Megan… Cody… Philip… Chris… Abby… Dary… Keith… Sebastian et Lena, de jeunes héros qui m’ont brisé les synapses !

D’aussi loin qu’elle s’en souvient Lena Wise, 17 ans, a toujours été amoureuse de son meilleur ami et voisin, Sebastian Harwell préférant jouer la carte de l’amitié Lena a toujours tu ses sentiments.  Profitant d’une brèche, Lena va laisser parler son coeur, malheureusement la vie de cette jeune ado, va basculer du jour au lendemain et ne laissera de Lena qu’un coeur brisé rempli de culpabilité.

Comme dis précédemment, j’ai tout adoré dans ma lecture, je ne suis pas une accro du YA, j’en lis de temps en temps mais connaissant la maîtrise des sujets sensibles de Jennifer, je savais que ce roman allait me percer de toute part !

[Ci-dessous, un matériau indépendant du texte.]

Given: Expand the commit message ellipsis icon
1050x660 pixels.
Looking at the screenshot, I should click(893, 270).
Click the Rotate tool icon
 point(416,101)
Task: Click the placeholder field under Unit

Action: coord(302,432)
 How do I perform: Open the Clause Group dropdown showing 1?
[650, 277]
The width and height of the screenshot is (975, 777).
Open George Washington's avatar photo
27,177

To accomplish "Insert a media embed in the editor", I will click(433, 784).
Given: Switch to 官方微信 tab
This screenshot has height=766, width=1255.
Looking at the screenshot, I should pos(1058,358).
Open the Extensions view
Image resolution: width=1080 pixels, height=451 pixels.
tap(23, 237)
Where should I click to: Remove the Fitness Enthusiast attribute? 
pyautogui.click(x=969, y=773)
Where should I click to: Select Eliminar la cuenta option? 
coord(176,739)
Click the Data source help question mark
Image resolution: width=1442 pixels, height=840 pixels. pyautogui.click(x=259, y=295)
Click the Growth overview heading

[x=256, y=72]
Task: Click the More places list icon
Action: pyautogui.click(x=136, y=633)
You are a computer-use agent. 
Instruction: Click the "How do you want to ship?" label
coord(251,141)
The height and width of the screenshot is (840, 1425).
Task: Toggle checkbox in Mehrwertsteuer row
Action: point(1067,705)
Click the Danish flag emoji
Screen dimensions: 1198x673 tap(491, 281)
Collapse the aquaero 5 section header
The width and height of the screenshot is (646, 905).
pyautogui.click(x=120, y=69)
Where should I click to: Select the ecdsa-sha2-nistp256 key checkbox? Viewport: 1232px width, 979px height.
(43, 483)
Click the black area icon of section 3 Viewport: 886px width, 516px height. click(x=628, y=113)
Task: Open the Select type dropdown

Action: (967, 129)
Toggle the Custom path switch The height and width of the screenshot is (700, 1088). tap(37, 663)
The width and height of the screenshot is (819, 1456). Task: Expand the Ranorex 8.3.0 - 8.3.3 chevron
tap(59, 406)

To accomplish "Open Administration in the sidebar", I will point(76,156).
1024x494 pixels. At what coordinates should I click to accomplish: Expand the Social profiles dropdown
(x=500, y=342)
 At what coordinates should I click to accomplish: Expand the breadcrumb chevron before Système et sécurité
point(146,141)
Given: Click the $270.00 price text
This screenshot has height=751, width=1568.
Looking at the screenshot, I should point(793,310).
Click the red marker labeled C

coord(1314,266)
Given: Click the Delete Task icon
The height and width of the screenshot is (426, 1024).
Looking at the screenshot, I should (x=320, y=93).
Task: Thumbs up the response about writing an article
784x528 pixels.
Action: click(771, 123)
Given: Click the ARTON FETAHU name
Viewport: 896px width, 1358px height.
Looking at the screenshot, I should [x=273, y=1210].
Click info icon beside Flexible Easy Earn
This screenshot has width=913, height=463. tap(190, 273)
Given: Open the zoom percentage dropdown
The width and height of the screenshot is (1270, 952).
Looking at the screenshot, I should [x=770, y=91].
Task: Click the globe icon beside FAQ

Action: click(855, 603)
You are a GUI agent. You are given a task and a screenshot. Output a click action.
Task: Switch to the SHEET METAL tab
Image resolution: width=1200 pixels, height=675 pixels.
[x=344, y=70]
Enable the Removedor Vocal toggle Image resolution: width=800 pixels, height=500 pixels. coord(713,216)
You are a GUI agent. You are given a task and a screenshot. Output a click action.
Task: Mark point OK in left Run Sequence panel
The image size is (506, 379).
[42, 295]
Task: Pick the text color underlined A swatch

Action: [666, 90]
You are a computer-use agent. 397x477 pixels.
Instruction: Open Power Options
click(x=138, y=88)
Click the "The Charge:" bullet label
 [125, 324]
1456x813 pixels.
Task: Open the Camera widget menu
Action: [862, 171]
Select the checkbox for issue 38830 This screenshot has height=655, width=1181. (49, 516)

Comment surmontait-on un tel drame ? La peine s’amenuisait-elle au fil des ans? Le vide que cette personne laissait finissait-il par être comblé par autre chose? Pouvait-on un jour aller de l’avant?

Bien que traversant la trame dans le regard et les ressentis de Lena, je n’ai pas eu l’impression qu’elle volait la vedette.  Du début à la fin, l’histoire suit un groupe d’amis, des jeunes ado’s avec leurs insouciances, leurs priorités, projets scolaire, les petits émois de l’amour et plus que tout le retour à la réalité, aux fatalités de la vie, aux drames pas du tout programmé pour leurs jeunes âge.  J’ai été sensible à cela, car mon regard de lectrice et plus que tout de maman s’est quelques fois questionnés sur mes agissements à leur âge, sur ce que j’aurais fait à la place d’untel ou d’untel, quel aurait été mon discours en tant que parent, comment j’aurais réagi si la société – dans ce cas bien précis de petite ville Clearbook – me pointait du doigt, l’impact des réseaux sociaux,… Je ressors de cette lecture remplit de « et si ».

Je n’ai pas plus apprécié un personnage que l’autre, ils avaient chacun leur importance au sein de la trame, par contre les petits clin d’oeil aux copines auteures n’est pas passés inaperçu – Darynda Jones -.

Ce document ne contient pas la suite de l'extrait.